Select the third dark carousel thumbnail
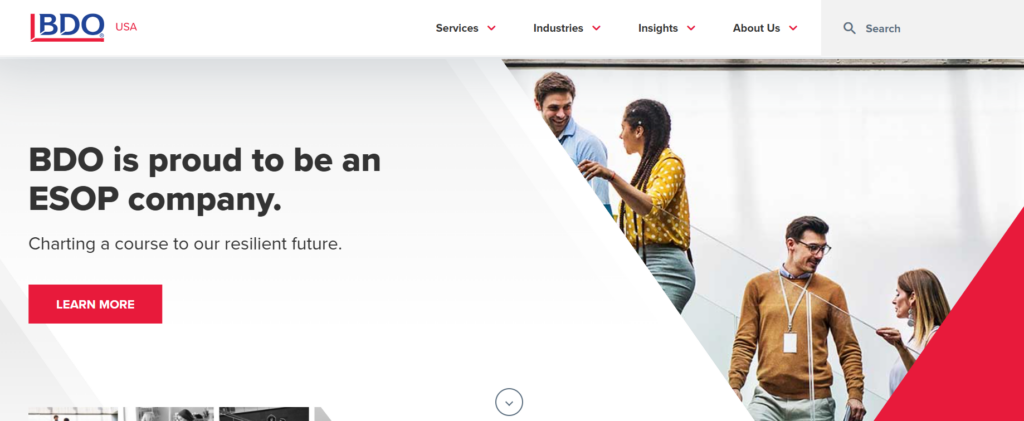This screenshot has width=1024, height=421. point(264,414)
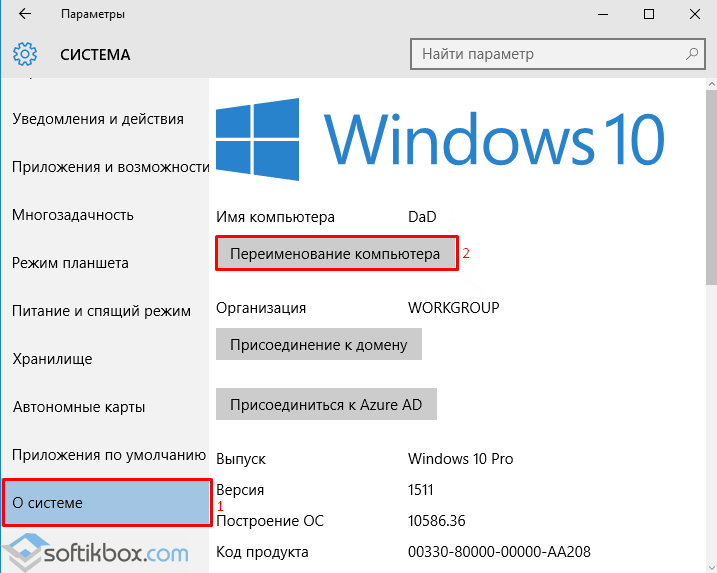Maximize the Settings window
This screenshot has height=573, width=717.
tap(649, 15)
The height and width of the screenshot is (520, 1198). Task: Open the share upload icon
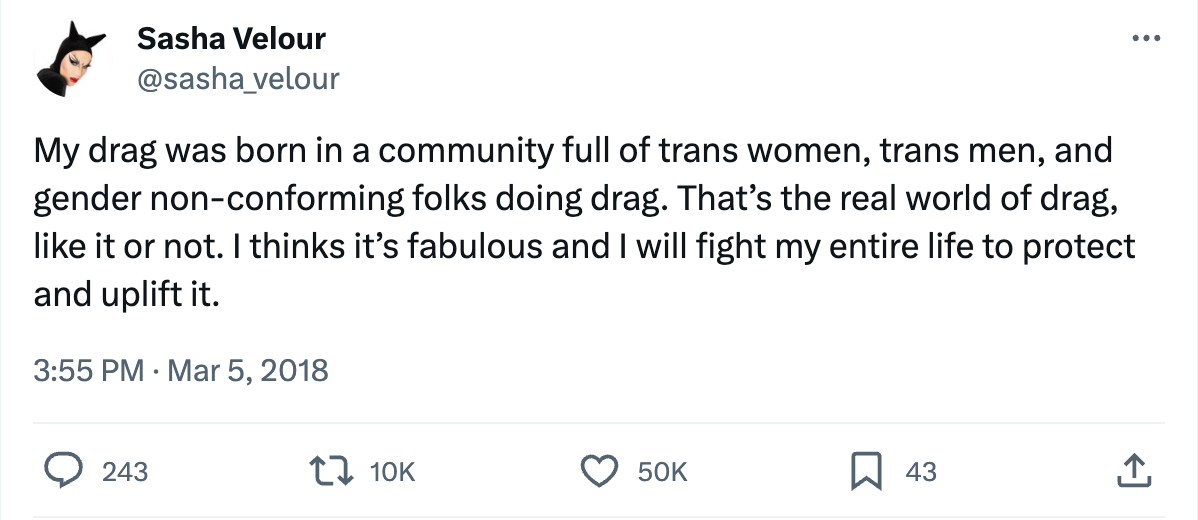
==============================
Problem = Would you write out an exact copy of the entries above, with no images?

Result below =
Select the third dark carousel thumbnail
This screenshot has width=1024, height=421. point(264,414)
Maximize the Settings window
This screenshot has height=573, width=717.
tap(649, 15)
The height and width of the screenshot is (520, 1198). Task: Open the share upload icon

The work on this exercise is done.